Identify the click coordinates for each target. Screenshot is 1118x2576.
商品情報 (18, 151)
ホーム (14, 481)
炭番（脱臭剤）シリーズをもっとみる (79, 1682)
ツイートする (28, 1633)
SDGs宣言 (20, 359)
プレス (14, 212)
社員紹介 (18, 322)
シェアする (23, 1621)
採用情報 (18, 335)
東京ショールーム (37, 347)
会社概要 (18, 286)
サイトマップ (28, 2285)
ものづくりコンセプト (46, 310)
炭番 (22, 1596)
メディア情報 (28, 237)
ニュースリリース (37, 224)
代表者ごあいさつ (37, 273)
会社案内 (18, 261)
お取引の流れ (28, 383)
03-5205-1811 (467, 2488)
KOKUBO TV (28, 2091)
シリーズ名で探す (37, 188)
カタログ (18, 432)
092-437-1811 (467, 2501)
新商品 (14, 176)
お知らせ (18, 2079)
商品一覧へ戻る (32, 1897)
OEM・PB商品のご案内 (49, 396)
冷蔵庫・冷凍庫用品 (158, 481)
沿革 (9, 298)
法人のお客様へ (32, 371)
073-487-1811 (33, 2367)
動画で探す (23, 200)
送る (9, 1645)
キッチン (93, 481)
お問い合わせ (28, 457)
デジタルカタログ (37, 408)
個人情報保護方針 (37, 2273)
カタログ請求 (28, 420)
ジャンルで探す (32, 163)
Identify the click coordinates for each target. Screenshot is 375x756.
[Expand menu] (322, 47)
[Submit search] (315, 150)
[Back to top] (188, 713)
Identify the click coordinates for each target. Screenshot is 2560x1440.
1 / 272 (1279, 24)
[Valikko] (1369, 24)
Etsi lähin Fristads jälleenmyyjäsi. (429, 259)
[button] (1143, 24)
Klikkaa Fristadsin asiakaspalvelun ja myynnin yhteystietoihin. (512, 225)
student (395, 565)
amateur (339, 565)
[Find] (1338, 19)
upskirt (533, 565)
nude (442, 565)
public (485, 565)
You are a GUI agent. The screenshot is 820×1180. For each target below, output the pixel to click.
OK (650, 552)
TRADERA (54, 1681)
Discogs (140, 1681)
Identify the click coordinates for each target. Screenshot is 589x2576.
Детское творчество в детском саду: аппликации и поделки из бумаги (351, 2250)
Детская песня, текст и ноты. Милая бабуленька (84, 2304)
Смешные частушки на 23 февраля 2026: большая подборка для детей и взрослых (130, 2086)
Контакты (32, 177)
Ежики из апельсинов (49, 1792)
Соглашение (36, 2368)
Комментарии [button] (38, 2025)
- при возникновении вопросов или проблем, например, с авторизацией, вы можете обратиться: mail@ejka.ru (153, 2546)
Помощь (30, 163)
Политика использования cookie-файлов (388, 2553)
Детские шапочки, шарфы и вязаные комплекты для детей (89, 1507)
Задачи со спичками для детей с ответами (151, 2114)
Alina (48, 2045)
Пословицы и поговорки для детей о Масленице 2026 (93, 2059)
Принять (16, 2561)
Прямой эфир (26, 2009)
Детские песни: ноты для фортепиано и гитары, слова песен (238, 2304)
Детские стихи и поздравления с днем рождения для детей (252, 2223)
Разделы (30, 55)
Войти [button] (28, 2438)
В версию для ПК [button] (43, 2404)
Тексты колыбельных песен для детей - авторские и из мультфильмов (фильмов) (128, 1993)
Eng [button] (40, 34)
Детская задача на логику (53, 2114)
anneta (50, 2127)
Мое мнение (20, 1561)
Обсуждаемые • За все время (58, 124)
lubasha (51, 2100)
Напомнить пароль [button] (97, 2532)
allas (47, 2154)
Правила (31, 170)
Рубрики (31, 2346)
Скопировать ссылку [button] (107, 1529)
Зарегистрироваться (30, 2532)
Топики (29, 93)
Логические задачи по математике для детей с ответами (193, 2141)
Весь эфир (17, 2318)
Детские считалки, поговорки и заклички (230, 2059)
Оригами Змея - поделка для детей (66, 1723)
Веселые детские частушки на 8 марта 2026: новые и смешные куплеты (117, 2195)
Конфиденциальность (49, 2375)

• **Task instructions**: Only lines with the string "Детская" belong in the answer; copy each of them from the listing.

• **Expected answer**:
Детская песня, текст и ноты. Милая бабуленька (84, 2304)
Детская задача на логику (53, 2114)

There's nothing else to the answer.